Elmar Klug von der staatlichen Kurverwaltung sagte am Sonntag: "Wir hatten heute Mittag eine Krisensitzung mit Feuerwehr und Polizei, um die Situation in den Griff zu bekommen. Hier ist auf unsere örtlichen Feuerwehren halt einfach Verlass. Sie haben wieder fantastisch gearbeitet und das Parkchaos hervorragend bewältigt." So mancher Konzertbesucher musste einen strammen Fußweg in Kauf nehmen, denn bis zur Langeller war der Seitenstreifen Parkraum. Doch dafür musste kein Fahrzeug mit Traktorhilfe aus einer Wiese gezogen werden.
Nach einem Kurzauftritt der Münchner Vorgruppe "Yes But" und einer im Nieselregen quälend lang erscheinenden Umbaupause ging es dann ab 20.30 Uhr richtig zur Sache. Cocker-Hits aus dem aktuellen Album "Fire it up", Namensgeber der laufenden Welttournee, wechselten sich mit bekannten Ohrwürmern vergangener Zeiten ab. Cocker und seine acht Begleitmusiker und -Musikerinnen zeigten 90 Minuten lang, dass sie Vollblutmusiker sind und jedes Stück mit Emotionen dargebracht wird. Leider reichte es am Ende nur zu einer einzigen Zugabe.
Cocker scheint das Ambiente von Spielstätten wie dem Staatsbad zu lieben. Betrachtet man den Tourplan dieser Tournee, so ist er unter anderem in einer Woche in Aachen beim Kurpark classic in ähnlicher Umgebung auf der Bühne.
Markenzeichen Cockers ist sicher die unvergleichliche Art, bekannte Stücke zu covern. "Come together" von den Beatles zum Beispiel wurde mit so viel Drive interpretiert, dass die Boxen zu tanzen schienen. "You are so beautiful" von Billy Preston, nur begleitet von Piano und Hammondorgel, war ein Cover voller Emotion und Innigkeit.
Eines war bei allen Stücken gleich: die Körpersprache des Sängers.
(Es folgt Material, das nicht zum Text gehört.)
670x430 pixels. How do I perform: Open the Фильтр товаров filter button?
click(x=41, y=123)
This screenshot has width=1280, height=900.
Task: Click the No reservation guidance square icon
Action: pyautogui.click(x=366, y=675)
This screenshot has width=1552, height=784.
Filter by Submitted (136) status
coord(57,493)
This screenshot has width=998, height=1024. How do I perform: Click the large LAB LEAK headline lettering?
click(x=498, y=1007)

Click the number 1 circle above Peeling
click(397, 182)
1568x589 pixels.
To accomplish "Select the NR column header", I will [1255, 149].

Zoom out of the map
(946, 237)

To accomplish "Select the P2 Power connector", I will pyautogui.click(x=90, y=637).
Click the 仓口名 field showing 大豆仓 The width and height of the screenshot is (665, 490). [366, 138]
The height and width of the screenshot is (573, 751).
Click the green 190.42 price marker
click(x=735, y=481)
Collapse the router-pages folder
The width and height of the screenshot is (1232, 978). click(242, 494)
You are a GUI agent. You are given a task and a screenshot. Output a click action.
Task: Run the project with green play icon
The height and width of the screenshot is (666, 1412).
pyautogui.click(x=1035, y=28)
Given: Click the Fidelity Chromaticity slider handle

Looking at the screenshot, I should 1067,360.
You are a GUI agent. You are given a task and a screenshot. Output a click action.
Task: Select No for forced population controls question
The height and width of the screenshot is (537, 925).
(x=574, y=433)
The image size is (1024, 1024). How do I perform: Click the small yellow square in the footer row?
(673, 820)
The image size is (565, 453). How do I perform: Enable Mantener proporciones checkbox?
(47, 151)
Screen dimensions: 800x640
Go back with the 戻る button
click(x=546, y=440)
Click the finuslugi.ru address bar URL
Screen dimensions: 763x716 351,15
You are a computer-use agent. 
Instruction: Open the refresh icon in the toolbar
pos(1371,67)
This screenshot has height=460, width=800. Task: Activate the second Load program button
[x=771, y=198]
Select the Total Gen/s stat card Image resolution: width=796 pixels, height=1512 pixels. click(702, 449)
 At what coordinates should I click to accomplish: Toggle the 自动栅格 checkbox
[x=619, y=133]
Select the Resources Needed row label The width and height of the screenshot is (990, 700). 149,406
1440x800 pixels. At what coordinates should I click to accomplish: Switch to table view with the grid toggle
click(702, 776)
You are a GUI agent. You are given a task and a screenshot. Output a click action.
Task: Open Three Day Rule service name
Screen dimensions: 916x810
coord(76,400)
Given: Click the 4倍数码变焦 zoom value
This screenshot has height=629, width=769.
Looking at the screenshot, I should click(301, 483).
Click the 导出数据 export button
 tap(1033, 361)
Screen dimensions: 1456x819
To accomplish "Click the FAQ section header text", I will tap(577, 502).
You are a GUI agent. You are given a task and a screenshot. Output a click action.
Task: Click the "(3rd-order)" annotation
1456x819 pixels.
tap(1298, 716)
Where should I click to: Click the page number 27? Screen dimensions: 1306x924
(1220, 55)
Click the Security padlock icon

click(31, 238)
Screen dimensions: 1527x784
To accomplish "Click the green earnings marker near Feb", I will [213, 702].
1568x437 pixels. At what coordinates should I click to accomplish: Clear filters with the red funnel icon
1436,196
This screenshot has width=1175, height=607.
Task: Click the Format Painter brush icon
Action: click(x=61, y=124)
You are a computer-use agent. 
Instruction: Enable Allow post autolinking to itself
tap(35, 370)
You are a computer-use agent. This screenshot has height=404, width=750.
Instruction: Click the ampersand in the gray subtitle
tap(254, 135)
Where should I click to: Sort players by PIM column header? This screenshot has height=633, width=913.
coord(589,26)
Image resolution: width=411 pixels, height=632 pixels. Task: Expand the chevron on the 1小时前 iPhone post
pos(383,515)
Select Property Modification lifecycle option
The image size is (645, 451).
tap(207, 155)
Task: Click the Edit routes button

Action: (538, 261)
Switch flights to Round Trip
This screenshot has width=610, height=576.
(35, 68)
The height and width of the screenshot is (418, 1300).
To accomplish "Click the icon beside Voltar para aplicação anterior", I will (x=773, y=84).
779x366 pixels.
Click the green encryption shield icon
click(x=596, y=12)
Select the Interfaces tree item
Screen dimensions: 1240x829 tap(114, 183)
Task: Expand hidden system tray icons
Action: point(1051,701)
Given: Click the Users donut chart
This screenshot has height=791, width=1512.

Ruhig stand er während des gesamten Konzertes hinter dem Mikro auf der unspektakulären Bühne. Nur seine Arme und Finger bewegten sich ruhelos, das ist das Markenzeichen dieses Sängers. Beim von einem melodiösen Hammondorgelsolo eingeleiteten "With a little help from my friends", ein Beatles-Cover und seit Woodstock Cockers wohl bekanntester Song, zeigte er dezente Ansätze einer Luftgitarre. Cocker gilt durch seine zuckenden Armbewegungen als Vater der Luftgitarre.
Herzen aufgeschlossen
Bei anderen Stücken schien er mit der rechten Hand fingerfertig durch eine imaginäre Plattensammlung zu blättern, wie auf der Suche nach neuem Covermaterial. Beim Titelsong "Fire it up" feuerte er den Nieselregen förmlich weg, es wurde von oben trocken.
Als er jedoch den Klassiker "You can leave your hat on" anstimmte, öffnete der Himmel wieder seine Schleusen. Spätestens bei "Unchain my heart" hatte Cocker die Herzen des Publikums aufgeschlossen, sie tanzten und schunkelten stehend in den Stuhlreihen.
Beim Verlassen des Schlossparks nach dem Konzert und beim Warten im Stop and Go der abfahrenden Autos konnte man immer wieder zufriedene Stimmen hören: "Schön war es", ... "er hat noch nicht verloren an seiner Stimme", ..... "er klang genauso wie vor vierzig Jahren bei meinem ersten Konzert".
Das Wagnis hat sich also in mehrfacher Hinsicht gelohnt. Das Wagnis für den Konzertveranstalter, die 2004 begonnene Open-Air-Konzertserie nach einjähriger Pause wieder aufleben zu lassen. Das Wagnis der Besucher, trotz des heftigen Regens im Vorfeld die teils weite Anfahrt und die hohen Ticketpreise auf sich zu nehmen, um einen ewig jung klingenden Joe Cocker zu genießen.Und auch Elmar Klug und seine Mannen dürften sich freuen, es gewagt zu haben, einen solch internationalen Star nach Bad Brückenau geholt zu haben.